5. The method of claim 4, wherein prior to determining whether the power of a target frequency bin in the first frequency spectrum is less than the minimum power of a corresponding frequency bin in the second frequency spectrum, the method further comprises:

and carrying out smoothing treatment on the power of each frequency point in the first frequency spectrum to obtain the smoothed power of each frequency point in the first frequency spectrum.

6. The method according to any one of claims 1 to 5, wherein inputting the voice data corresponding to the frames belonging to the voice type in the audio data into the deep neural network, to obtain the voice data belonging to the target, comprises:

inputting a first voice segment in the voice data into the deep neural network to obtain a prediction result of a first voice frame and a second voice frame in the first voice segment, wherein the prediction result is used for representing whether the corresponding voice frame is from the target;

inputting a second voice segment in the voice data into the deep neural network to obtain a prediction result of a second voice frame and a third voice frame in the second voice segment, wherein the second voice frame in the first voice segment and the second voice frame in the second voice segment are the same frame in the voice data;

Determining whether the second voice frame is from the target according to the prediction result of the second voice frame in the first voice segment and the prediction result of the second voice frame in the second voice segment;

and taking the data from the target determined from the voice data as the voice data of the target.

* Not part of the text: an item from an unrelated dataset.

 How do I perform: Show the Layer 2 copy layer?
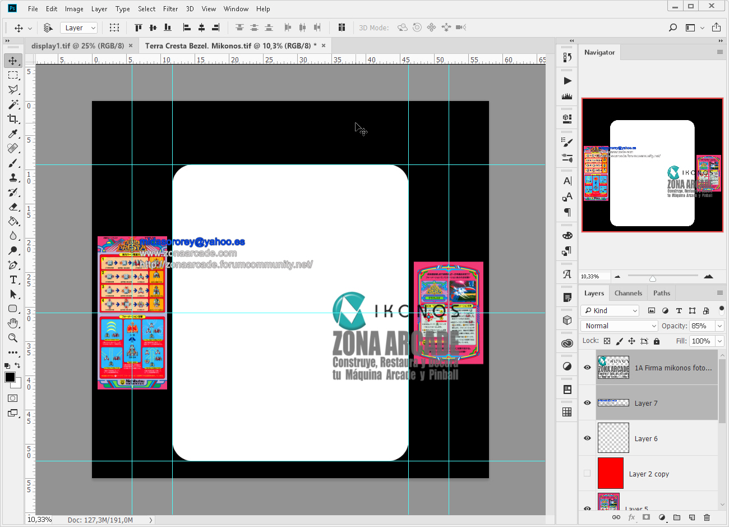[x=587, y=473]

7. A sound detection device, the device comprising:

the acquisition module is used for acquiring the audio data to be detected;

a determining module, configured to determine a type of each frame of data in the audio data, where the type includes speech and silence;

the prediction module is used for inputting voice data corresponding to frames belonging to voice types in the audio data into a deep neural network to obtain voice data belonging to a target;

wherein, the determination module includes:

an acquisition unit configured to acquire first frame data in the audio data;

the transformation unit is used for carrying out Fourier transformation on the first frame data to obtain a first frequency spectrum, wherein the first frequency spectrum comprises a plurality of frequency points;

the calculating unit is used for calculating the power of each frequency point in the first frequency spectrum;

a determining unit, configured to determine a type of the first frame data based on power of each frequency point in the first spectrum;

Wherein, the determining unit is specifically configured to: subtracting the power of each frequency point in the first frequency spectrum from the minimum power of the corresponding frequency point to obtain the denoising signal power of each frequency point, wherein the minimum power is obtained based on nonlinear tracking of the frequency point; normalizing the denoising voice signal power of each frequency point to obtain normalized power of each frequency point; determining the type of the first frame data based on the normalized power of each frequency point in the first frequency spectrum;

wherein, the determining unit is specifically configured to: when the normalized power of each frequency point in the first frequency spectrum is in a preset power range, marking a first label for the corresponding frequency point, wherein the first label is used for representing that the first frame data belongs to voice on the corresponding frequency point; when the normalized power of each frequency point in the first frequency spectrum is not in the preset power range, marking a second label for the corresponding frequency point, wherein the second label is used for representing that the first frame data belongs to silence on the corresponding frequency point; generating a tag sequence of each frequency point in the first frequency spectrum; the type of the first frame data is determined based on the tag sequence.